Masz na samochodzie taką naklejkę? Natychmiast się jej pozbądź
W Polsce często możemy zauważyć samochody z naklejkami na tylnej szybie, informujące o obecności w aucie dziecka. Takie gadżety zwykle zawierają imię malucha. Wielu rodziców uważa, że są słodkie i choć mogą wydawać się niewinnym dodatkiem, niosą za sobą spore zagrożenia.

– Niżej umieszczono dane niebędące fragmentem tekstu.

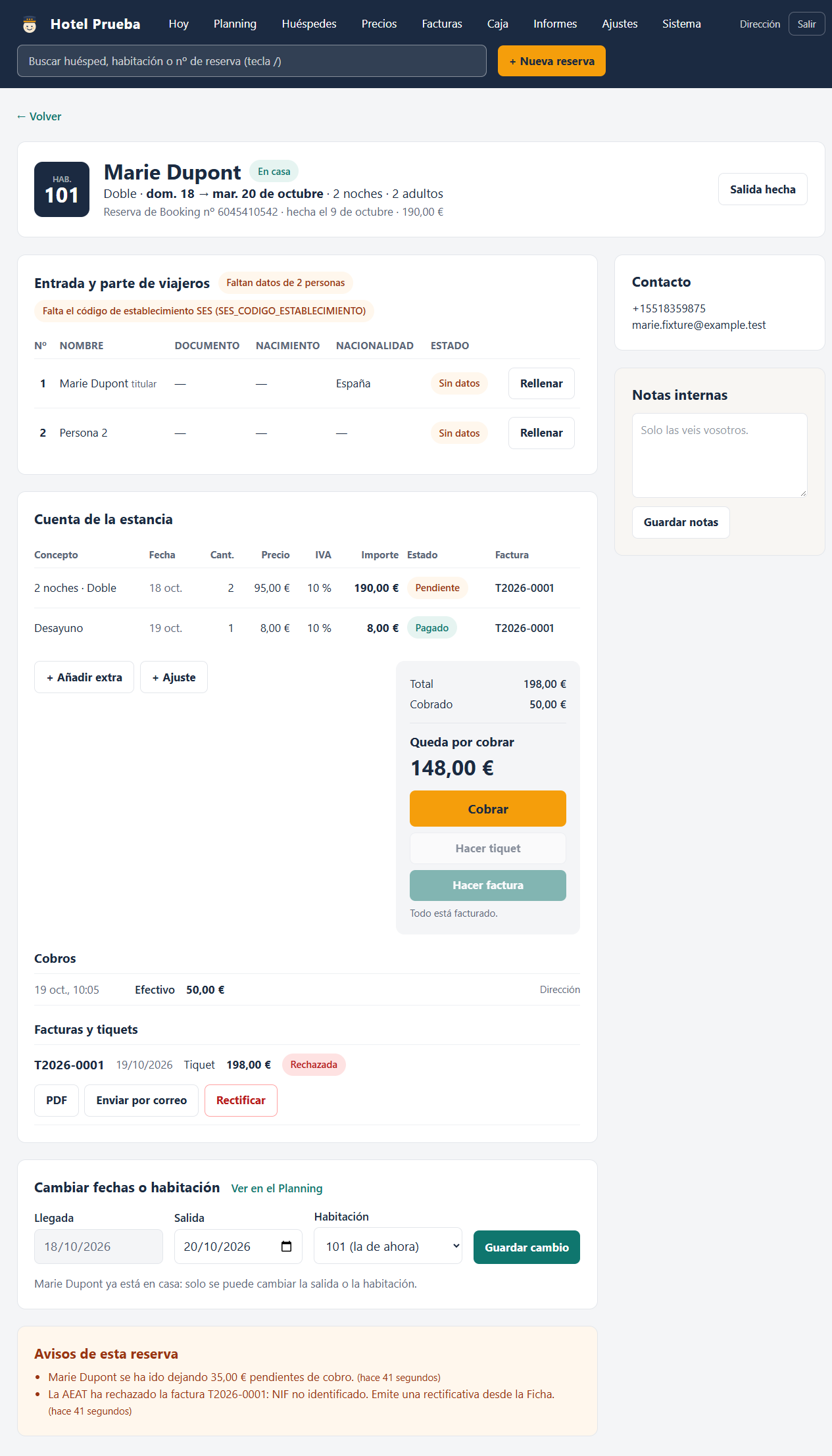Screen dimensions: 832x1456
Task: Focus the guest search box
Action: click(x=252, y=61)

1. "Jedzie z nami dziecko"
W przeszłości naklejki z napisem "jedzie z nami dziecko" były niezwykle przydatne, zwłaszcza w sytuacjach awaryjnych. W czasach, gdy foteliki dziecięce nie były jeszcze powszechne, maluchy były bardziej narażone na niebezpieczeństwa w razie wypadku.
Naklejki informowały ratowników, że w samochodzie może znajdować się dziecko, co pozwalało na dokładniejsze przeszukanie miejsca zdarzenia. Pełniły również funkcję podobną do "zielonego listka" dla młodych kierowców - informowały uczestników ruchu, że w pojeździe znajduje się maluch, co wymaga zachowania większej ostrożności.
"Naklejka jest po to, aby kierowca za mną wiedział, że wiozę dzieci i aby zachował bezpieczną odległość oraz zrozumiał, dlaczego nie jadę szybko. Sama jestem kierowcą i jak widzę naklejki u innych, to tak to na mnie działa" - napisała jedna z mam na forum Parenting.pl.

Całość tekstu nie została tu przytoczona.